===== Given data

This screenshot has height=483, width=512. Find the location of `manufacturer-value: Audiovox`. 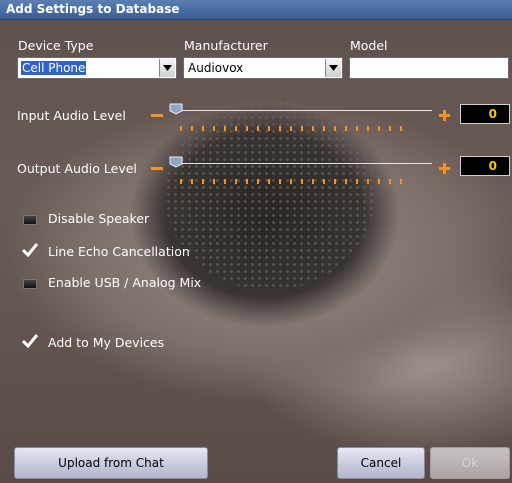

manufacturer-value: Audiovox is located at coordinates (216, 68).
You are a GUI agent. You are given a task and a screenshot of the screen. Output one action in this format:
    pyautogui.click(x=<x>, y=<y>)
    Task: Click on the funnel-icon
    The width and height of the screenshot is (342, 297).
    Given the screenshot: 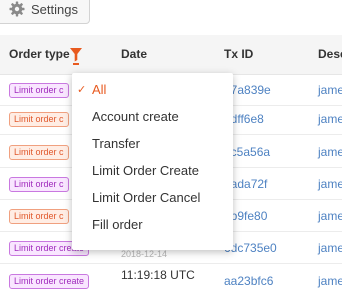 What is the action you would take?
    pyautogui.click(x=76, y=55)
    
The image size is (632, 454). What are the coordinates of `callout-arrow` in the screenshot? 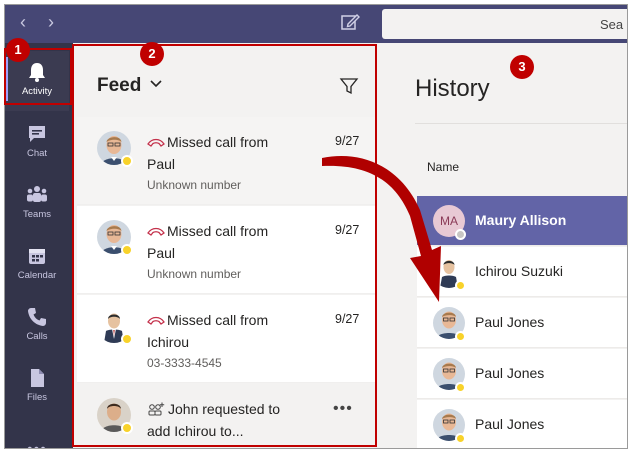 It's located at (382, 228).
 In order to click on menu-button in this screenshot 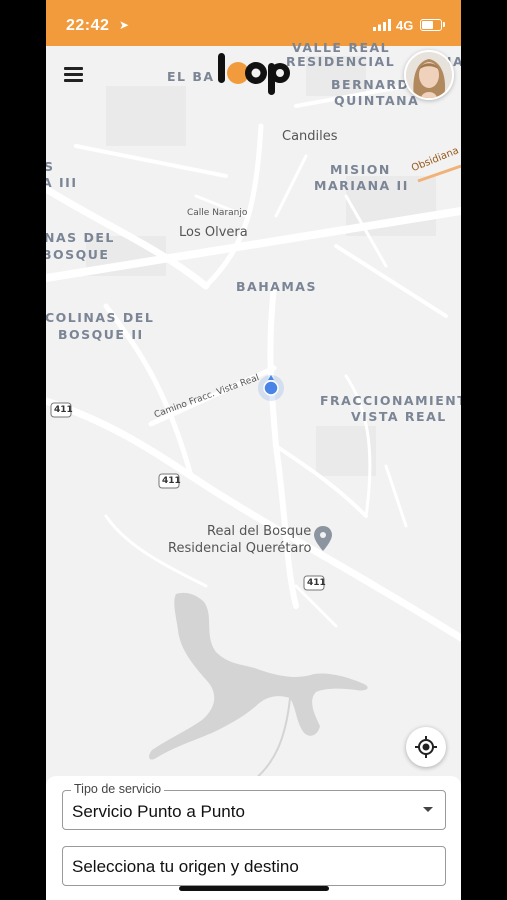, I will do `click(74, 75)`.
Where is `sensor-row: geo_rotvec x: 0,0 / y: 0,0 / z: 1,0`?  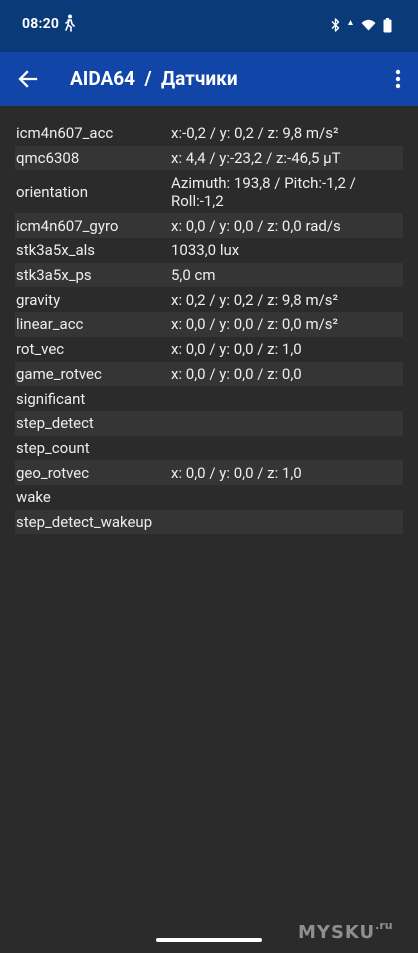 sensor-row: geo_rotvec x: 0,0 / y: 0,0 / z: 1,0 is located at coordinates (209, 472).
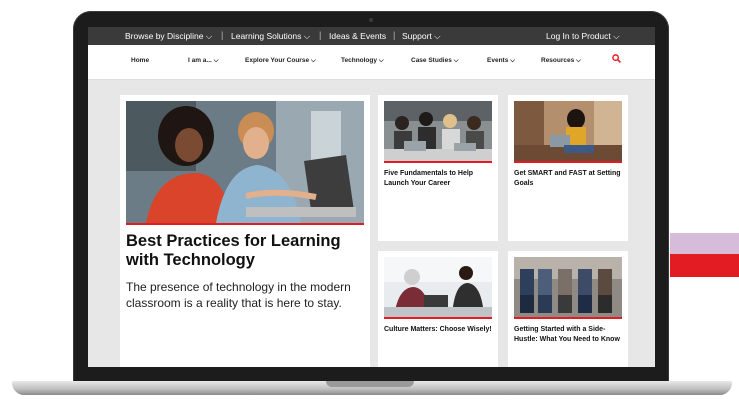  I want to click on nav-item-resources: Resources ⌵, so click(561, 61).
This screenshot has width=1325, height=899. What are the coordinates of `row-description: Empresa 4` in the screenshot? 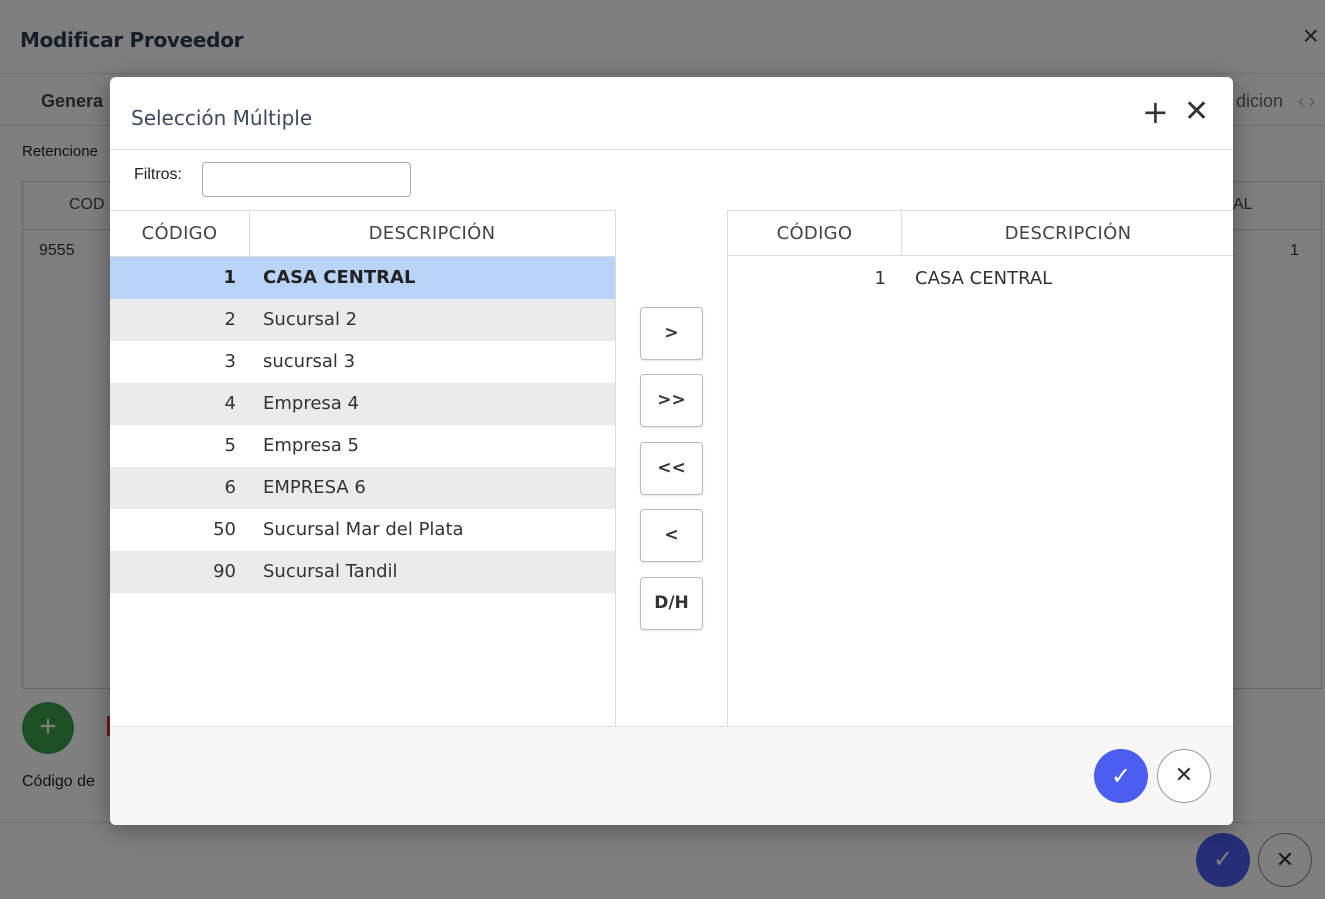 It's located at (311, 404).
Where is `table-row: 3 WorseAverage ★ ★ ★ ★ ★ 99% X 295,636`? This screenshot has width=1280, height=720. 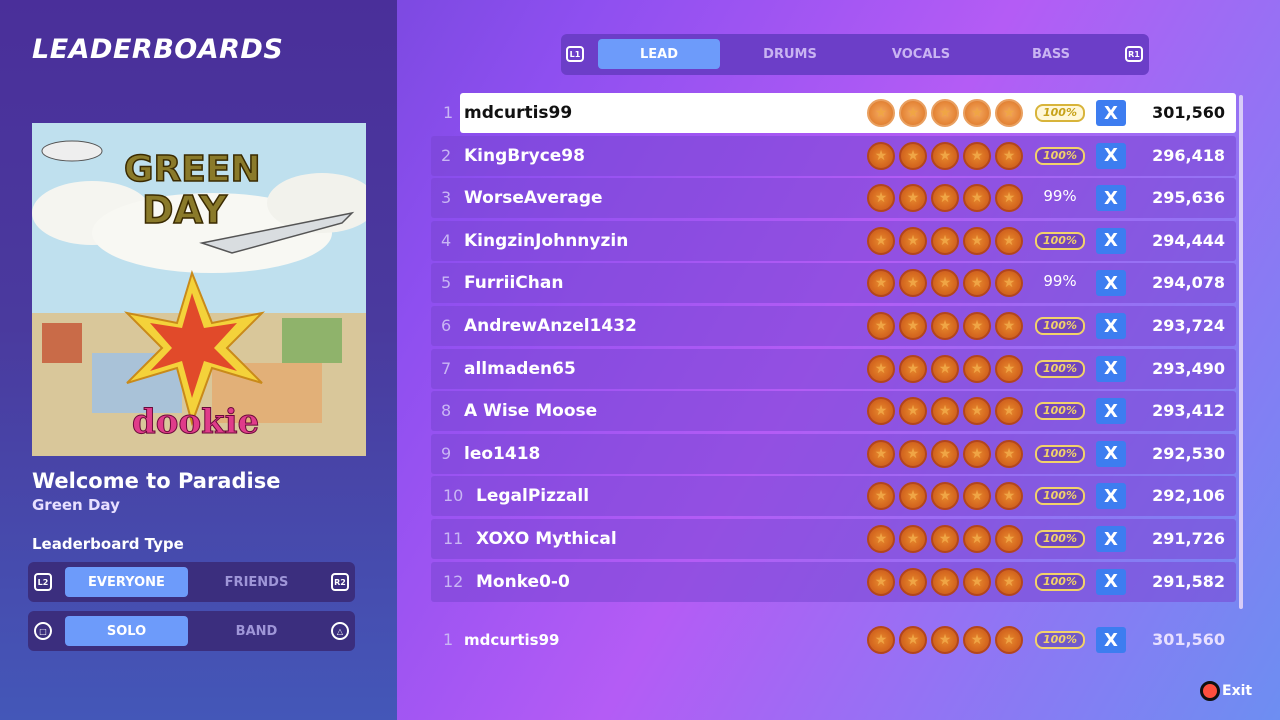
table-row: 3 WorseAverage ★ ★ ★ ★ ★ 99% X 295,636 is located at coordinates (834, 198).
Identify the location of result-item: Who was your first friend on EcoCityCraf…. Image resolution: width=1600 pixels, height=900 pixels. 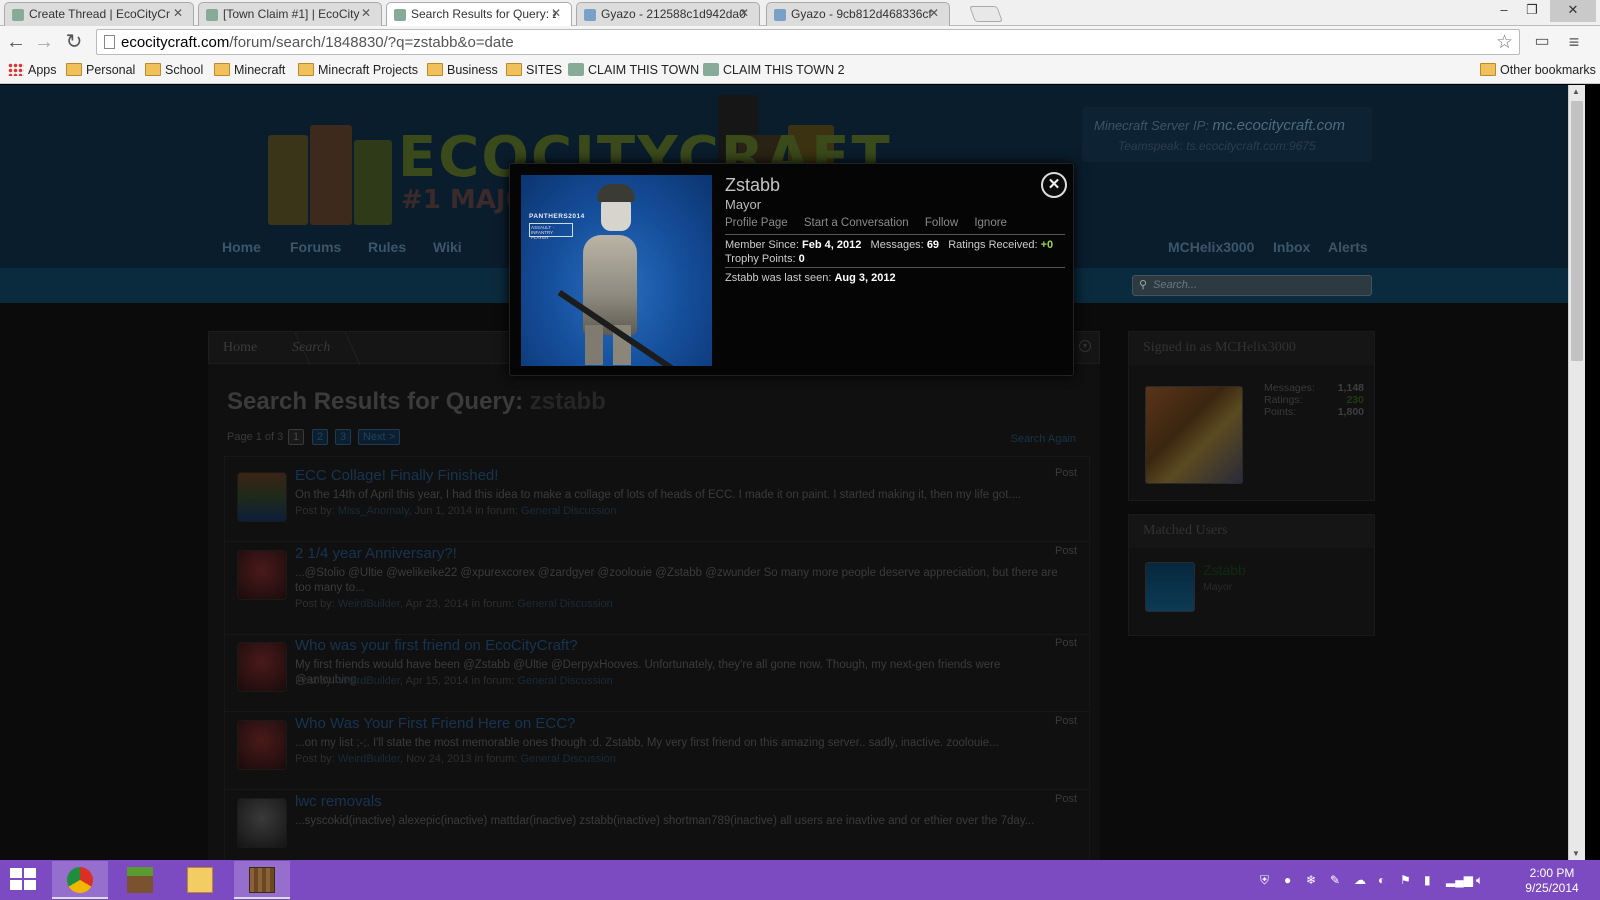
(658, 674).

==========

# [Task details]
Turn the stretch of the listing above, from its first line through the line containing "manufacturer-value: Audiovox is", into a Markdown table with the columns Row and Line, numbering each row and skipping blank lines. Leave the pictures out.

# [Written solution]
| Row | Line |
|---|---|
| 1 | This screenshot has height=483, width=512. Find the location of `manufacturer-value: Audiovox`.  |
| 2 | manufacturer-value: Audiovox is located at coordinates (216, 68). |